How to Ignite Personal ChangeThe outer conditions of a person’s life will always be found to reflect their inner beliefs. ~James Allen
The first step to create personal change is to recognize the reoccurring patterns in our life that no longer serve us. Lately, I started to see that such a pattern surfacing in my life story.
The first time I took on an assignment for a newspaper, one whose readership was larger than most of the blogs I had been writing for, I was terrified.
I was afraid that I wouldn’t be able to properly pronounce the subject’s name, that I wouldn’t be taken seriously because of my inability to look older than 21, that I wouldn’t be able to write fast enough to take down the most pertinent details.
But more importantly, I was afraid that I wasn’t a journalist and I would never be recognized as one.
After jotting down too many notes for a 250-word article and asking for more quotes than I could ever use, I sat down to construct a fact-only story. Unfortunately, feelings are my forte, so keeping everything compact and to the point was a struggle.
Once the hard labor was complete, I sent it off, fingers crossed, hoping that I would get a gold star and a “good job!”
But editors, as I’ve discovered, aren’t like teachers or coaches, handing out trophies to the losing team and telling every kid they’re special. Mine simply said there were several corrections that needed to be made.
In reality, it wasn’t that bad. Yes, there were details that could be omitted and sentences that could do with some re-wording. Yet the pit in my stomach was telling me, “See, you aren’t a writer after all.” And I listened.
Then, when the article actually was published, I was surprised to see that it was labeled as a “staff story,” without my name and picture–the one payback I had for writing the article in the first place.
After a little bit of inquiry, I found out that the omission was a mistake, not an intentional declaration that my mistakes had cost me my byline.
Once the frustration had subsided to a small pin prick of annoyance, I realized that not receiving the recognition and accolades for my accomplishments had become an experience I continued to have over and over and over again. It was one of my “records”–those stories we tell ourselves that continue to play in the background of our minds and our experiences, causing us to unintentionally recreate them.

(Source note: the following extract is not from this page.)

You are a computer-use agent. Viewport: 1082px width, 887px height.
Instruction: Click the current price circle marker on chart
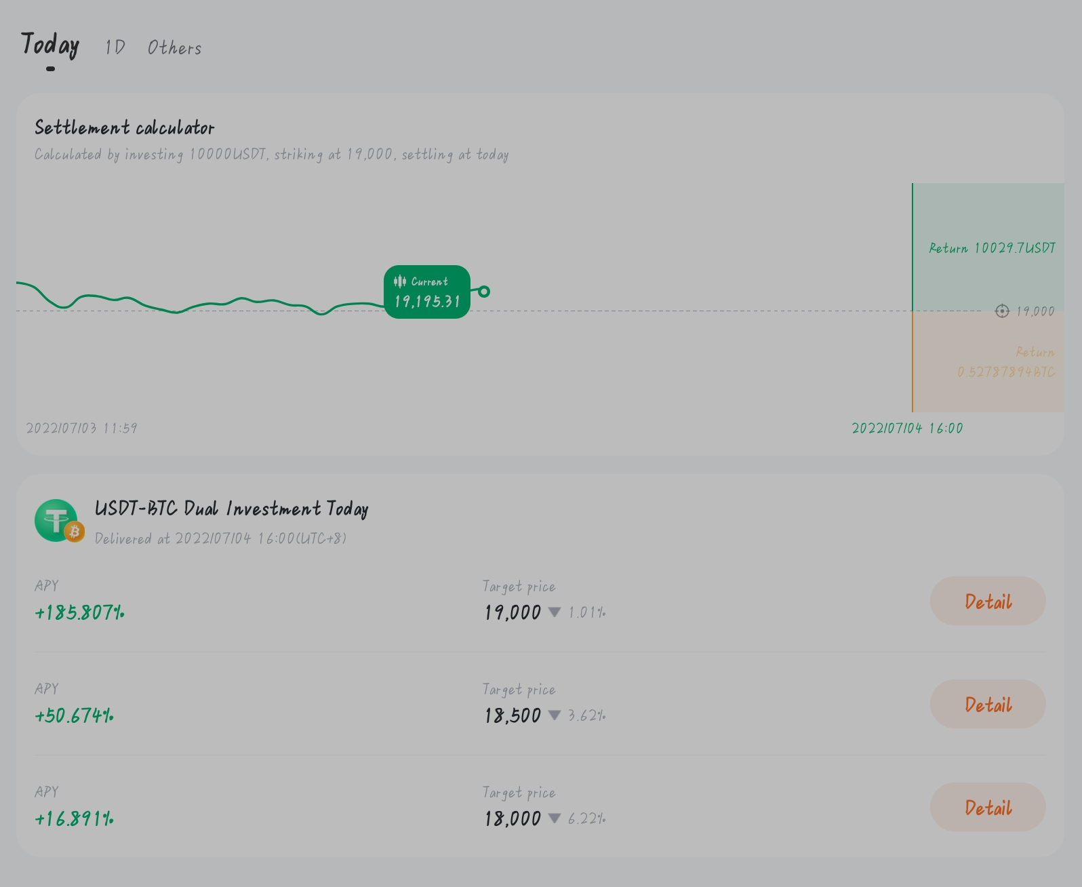(x=483, y=292)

I remembered having dramatic conversations with my parents when I was a teenager, screaming at them between sobs that they paid more attention to my sister’s singing than they did to my artwork. I remembered designing a program for a school play, only to have my name omitted from the “thank you” list.
Not being recognized was, in all honesty, what I expected. So the Universe said, “Ok, here you go then.”
And the cycle continued.
Ironically, the same day that I had received the less than glowing remarks from my editor, I received an email from a reader of my blog with nothing but praise for my writing style. Of course the compliments were a dull whisper while the criticism was a loud roar — so you can guess what I spent the rest of the night dwelling on.
This simply allowed that record of mine to play louder and louder and louder.
Yet, a few days later, when I was able to recognize the pattern for what it was–something I had created from my own thoughts–I was able to give myself the recognition I deserved.
While the lessons are still taking root in my thoughts and actions, here is what I took away from this realization so far.
1. Pattern & Root Cause
Recognize the patterns in your life and get to the root of the thought process that created them.
When similar situations continue to crop up in your life, it’s probably time to stop blaming the outside world and take a look at what seeds your thoughts are planting.
My logical mind told me that the world wasn’t conspiring to keep me from being acknowledged, in fact, I already was being acknowledged. I was just too invested in choosing who gave me that acknowledgement.
2. You Are In Control
Taking responsibility for your reality also means taking your power back.
It may be easier to play the victim, but it’s far more empowering to recognize that you are in control of what’s going on around you. This means you no longer have to wait for apologies, accolades, or whatever you may seek from others, everything you need is already created by you and found within you.
I tend to rely on others to validate my existence. Realizing that I would never get from others what I could give to myself was huge–and still a work in progress.
3. Positive Payback
Pay attention to the payback you receive by continuing to play your record.
When I stopped to think why I continued to create this lack of support and acknowledgement in my life, I realized (reluctantly) that I get some satisfaction out of having people feel sorry for me.
I like being comforted and having friends and family rally around me when I tell them how I have been “wronged.” That, I recognized, was my payback for continuing to play this record I had created for myself.
Every situation we create for ourselves–positive and negative–has some form of payback. It may be hard to recognize the payback in what we deem a “negative” situation, but if you look hard enough, you’ll see that it’s there. Noticing it can offer you the chance to create a positive situation that offers a payback with the same amount (or more) satisfaction.
I’m in the midst of taking on article assignment #2. My nerves are still frayed, and I would be lying if I said I wasn’t concerned about creating something print-worthy. But it’s empowering to know that I can recognize criticism for what it is, no longer looking at it from the eyes of an angst-ridden teen who thinks the world is out to get her.
No matter what I create, I am already enough.